[Text to read]
## start
5. Ed Williamson (#9-#11). Was a glove guy who had some pop. When not camped out on 3B (when it was way on the left side of the defensive spectrum), he played a couple years at SS. Sound like anybody (hint: Ripken, ARod)? His 27 HR were the worst thing that happened to him because they obscure the fact that he was fundamentally a defensive player. How exactly did his 27 HR hurt his team?

6. Phil Rizzuto (#10-#6). I agree with whoever said that you can’t fill in the blanks in a player’s resumé with his peak years. I believe that you fill in with whatever was most likely to happen. In Rizzuto’s case, and also Johnny Pesky’s (below), it’s the same difference.

7. Tommy Bond (#7-#4). See McCormick, Jim.

8. Kirby Puckett (#13-#14). Rarely is the discrepancy between the global numbers and what you could see with your own eyes every time the player took the field so large as this. He was the best player on the field virtually every day of his career, and when the need for something truly heroic was at its greatest, there he was. See ya tomorrow night!

9. Gavy Cravath (#26-#19). Coulda been one of the greatest sluggers of all-time if his talents had been properly valued at the time. Or better yet, Cravath was one of the greatest sluggers of all-time even though his talents were not properly valued.

10. Johnny Pesky (#8-#9). See Rizzuto, Phil.

11. George Van Haltren (not rated recently), I looked at GVH only because he remains high in the results and guess what? Here is one case of a player whose career value is just so outrageous that I can overlook that relative lack of peak-i-ness.

12. Vern Stephens (#16-#7). Take away 1 year and he is Lou Boudreau (I mean, take away 1 year from Lou Boudreau), and I mean he is better than Lou Boudreau. OK, equal to…. Take away 1948 and Stephens got 589 points in MVP voting, Boudreau 572.

13. Sal Bando (#20-#13). Had a huge peak, and we are short of 3B in the HoM, after all. It’s either him or Rosen, but either way I thought we were supposed to be the anti-HoF. So let’s elect some 3B!

14. Don Newcombe (#14, #8). Gets extra credit for all the time he missed to the quota system and to Korea. A properly credited Newk is ahead of Schilling.

15. Al Rosen (?). See Bando, Sal. (I have supported Rosen in the past, and frankly I forgot about him and didn't get him into my consideration set. But upon reflection he is a solid high peak-short career guy like Charlie Keller and Elmer Flick, only a 3B.)

16. Tom Glavine (new). 300 wins is the gold standard. Evan as a peak voter, that is hard to ignore. I might elect him eventually.

17. Curt Schilling (#17). Very good, not great. Not sure I would elect him eventually. 216 wins?

18. Albert Belle (#12, #3). Sam Crawford and ARod.
## end
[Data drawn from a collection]
## start
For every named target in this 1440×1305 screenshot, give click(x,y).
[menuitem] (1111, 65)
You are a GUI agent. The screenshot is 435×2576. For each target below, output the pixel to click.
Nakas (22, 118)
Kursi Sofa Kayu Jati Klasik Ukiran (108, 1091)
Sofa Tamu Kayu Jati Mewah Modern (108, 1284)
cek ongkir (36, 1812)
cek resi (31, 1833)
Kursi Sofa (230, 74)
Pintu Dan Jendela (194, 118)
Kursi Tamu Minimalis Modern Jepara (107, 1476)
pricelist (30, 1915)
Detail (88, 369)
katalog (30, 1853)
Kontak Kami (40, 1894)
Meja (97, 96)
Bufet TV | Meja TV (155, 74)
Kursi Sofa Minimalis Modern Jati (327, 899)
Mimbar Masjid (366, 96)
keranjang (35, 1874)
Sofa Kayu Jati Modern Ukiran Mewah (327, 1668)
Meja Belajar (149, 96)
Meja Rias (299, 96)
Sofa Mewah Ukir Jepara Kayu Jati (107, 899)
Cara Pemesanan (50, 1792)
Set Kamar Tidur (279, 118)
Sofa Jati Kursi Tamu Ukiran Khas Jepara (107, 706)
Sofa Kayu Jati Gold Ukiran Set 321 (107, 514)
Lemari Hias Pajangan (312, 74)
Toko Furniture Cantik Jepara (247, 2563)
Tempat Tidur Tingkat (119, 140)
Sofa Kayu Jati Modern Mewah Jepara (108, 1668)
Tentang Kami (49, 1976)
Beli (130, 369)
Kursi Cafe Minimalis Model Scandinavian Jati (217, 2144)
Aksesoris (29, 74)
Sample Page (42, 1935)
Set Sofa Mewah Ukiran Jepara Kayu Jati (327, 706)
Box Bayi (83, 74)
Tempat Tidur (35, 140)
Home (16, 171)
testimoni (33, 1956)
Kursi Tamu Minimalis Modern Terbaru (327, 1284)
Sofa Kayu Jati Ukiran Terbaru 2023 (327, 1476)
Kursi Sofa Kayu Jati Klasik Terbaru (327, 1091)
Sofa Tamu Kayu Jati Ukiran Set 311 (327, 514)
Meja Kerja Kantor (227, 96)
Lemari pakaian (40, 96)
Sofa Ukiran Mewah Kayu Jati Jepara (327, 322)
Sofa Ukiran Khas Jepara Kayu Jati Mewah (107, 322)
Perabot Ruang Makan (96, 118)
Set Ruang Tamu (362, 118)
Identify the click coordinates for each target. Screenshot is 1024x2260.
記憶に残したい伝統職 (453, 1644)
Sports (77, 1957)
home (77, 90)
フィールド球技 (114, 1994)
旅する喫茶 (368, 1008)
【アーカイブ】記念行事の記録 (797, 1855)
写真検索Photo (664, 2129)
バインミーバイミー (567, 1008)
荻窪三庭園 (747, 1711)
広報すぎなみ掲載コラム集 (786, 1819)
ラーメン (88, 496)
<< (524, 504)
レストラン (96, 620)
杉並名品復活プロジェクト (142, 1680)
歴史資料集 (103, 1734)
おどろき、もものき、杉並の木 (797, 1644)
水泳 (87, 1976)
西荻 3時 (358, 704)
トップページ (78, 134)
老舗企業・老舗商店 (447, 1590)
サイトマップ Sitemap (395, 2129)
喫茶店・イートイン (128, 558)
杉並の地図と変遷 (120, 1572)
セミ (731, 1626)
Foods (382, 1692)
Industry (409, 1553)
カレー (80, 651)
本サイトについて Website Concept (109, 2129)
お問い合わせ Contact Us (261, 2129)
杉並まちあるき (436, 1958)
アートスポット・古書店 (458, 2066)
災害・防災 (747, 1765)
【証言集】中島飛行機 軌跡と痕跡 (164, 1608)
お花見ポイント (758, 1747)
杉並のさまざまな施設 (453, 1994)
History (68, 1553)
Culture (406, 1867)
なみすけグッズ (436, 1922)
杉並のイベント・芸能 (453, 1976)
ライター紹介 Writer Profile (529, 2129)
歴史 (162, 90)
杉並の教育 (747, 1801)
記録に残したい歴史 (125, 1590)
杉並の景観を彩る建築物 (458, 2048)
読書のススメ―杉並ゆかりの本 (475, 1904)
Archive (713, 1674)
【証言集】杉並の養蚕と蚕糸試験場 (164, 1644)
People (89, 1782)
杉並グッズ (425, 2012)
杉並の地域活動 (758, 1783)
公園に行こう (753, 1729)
## end
[Set of tasks]
1 - Write out the stretch of the listing from the line containing "Kursi Tamu Minimalis Modern Terbaru" through the end of the listing.
2 - Resume the baseball ballot comments after their last line and continue them.
This listing has no connection to the text of baseball ballot comments.

[Results of the tasks]
1 -
Kursi Tamu Minimalis Modern Terbaru (327, 1284)
Sofa Kayu Jati Ukiran Terbaru 2023 (327, 1476)
Kursi Sofa Kayu Jati Klasik Terbaru (327, 1091)
Sofa Tamu Kayu Jati Ukiran Set 311 (327, 514)
Meja Kerja Kantor (227, 96)
Lemari pakaian (40, 96)
Sofa Ukiran Mewah Kayu Jati Jepara (327, 322)
Sofa Ukiran Khas Jepara Kayu Jati Mewah (107, 322)
Perabot Ruang Makan (96, 118)
Set Ruang Tamu (362, 118)
Identify the click coordinates for each target. Screenshot is 1024x2260.
記憶に残したい伝統職 (453, 1644)
Sports (77, 1957)
home (77, 90)
フィールド球技 (114, 1994)
旅する喫茶 (368, 1008)
【アーカイブ】記念行事の記録 (797, 1855)
写真検索Photo (664, 2129)
バインミーバイミー (567, 1008)
荻窪三庭園 (747, 1711)
広報すぎなみ掲載コラム集 (786, 1819)
ラーメン (88, 496)
<< (524, 504)
レストラン (96, 620)
杉並名品復活プロジェクト (142, 1680)
歴史資料集 (103, 1734)
おどろき、もものき、杉並の木 (797, 1644)
水泳 (87, 1976)
西荻 3時 (358, 704)
トップページ (78, 134)
老舗企業・老舗商店 (447, 1590)
サイトマップ Sitemap (395, 2129)
喫茶店・イートイン (128, 558)
杉並の地図と変遷 (120, 1572)
セミ (731, 1626)
Foods (382, 1692)
Industry (409, 1553)
カレー (80, 651)
本サイトについて Website Concept (109, 2129)
お問い合わせ Contact Us (261, 2129)
杉並まちあるき (436, 1958)
アートスポット・古書店 (458, 2066)
災害・防災 (747, 1765)
【証言集】中島飛行機 軌跡と痕跡 (164, 1608)
お花見ポイント (758, 1747)
杉並のさまざまな施設 (453, 1994)
History (68, 1553)
Culture (406, 1867)
なみすけグッズ (436, 1922)
杉並のイベント・芸能 (453, 1976)
ライター紹介 Writer Profile (529, 2129)
歴史 (162, 90)
杉並の教育 (747, 1801)
記録に残したい歴史 (125, 1590)
杉並の景観を彩る建築物 (458, 2048)
読書のススメ―杉並ゆかりの本 (475, 1904)
Archive (713, 1674)
【証言集】杉並の養蚕と蚕糸試験場 (164, 1644)
People (89, 1782)
杉並グッズ (425, 2012)
杉並の地域活動 (758, 1783)
公園に行こう (753, 1729)

2 -
19. Mike Mussina (new). Very good, not great. Pretty sure I would not elect him eventually.

20. Orlando Cepeda (not rated). Comps include Al Simmons and Billy Williams.

21. Sammy Sosa (not rated). Right time, right place. Otherwise he is Jim Rice or Moises Alou.

22. Elston Howard (#14, #21). Another who was hurt by the quota system.
23. Vic Willis (not rated). Another whom I looked at because I guess I had to. I mean, I voted for him for many years and eventually gave up the crusade. But he was solid.
24. Dizzy Dean (#18, #10). The ultimate peak candidate.
25. Bobby Bonds (not rated). Comps include Eddie Murray.
26. Tommy Leach (#15, #23). Another whose career value is enough to offset the relative lack of peak-i-ness.
27. Bucky Walters (#12, #19).
28. Dave Parker (#27, #20). Harold Baines, Al Oliver, Chili Davis, Roy White.
29. Tony Perez (not rated). Ernie Banks and Derek Lee.
30. Dick Redding--I have voted for him in the past, I haven't seen the argument against him that apparently influenced some people, but surely there isn't any urgency to voting for him anymore.
31. Willie Davis (not rated). Johnny Evers and IRod (i.e. long-career glove man).

Not that Willie Davis is really the 30th best candidate but he got into my consideration set this year only to finish at the bottom. There are 15 guys who coulda been in that spot. Just looking up to the post immediately above this one, I still think Chuck Klein was a fine player, surely better than Willie Davis, and a valid HoMer. How did his HR in Baker Bowl hurt his team of show him not to be a solid ballplayer? See Bill James on Klein. But that's also a train that has left the station. Along with Chuck Klein, I do think Willie Davis was better than Ben Taylor, who's strikes me as Wally Joyner.

I don't have my PHoM handy but I'm guessing Maddux, Thomas and (drum roll) GVH go in.
   27. rawagman Posted: December 06, 2013 at 06:10 PM (#4612633)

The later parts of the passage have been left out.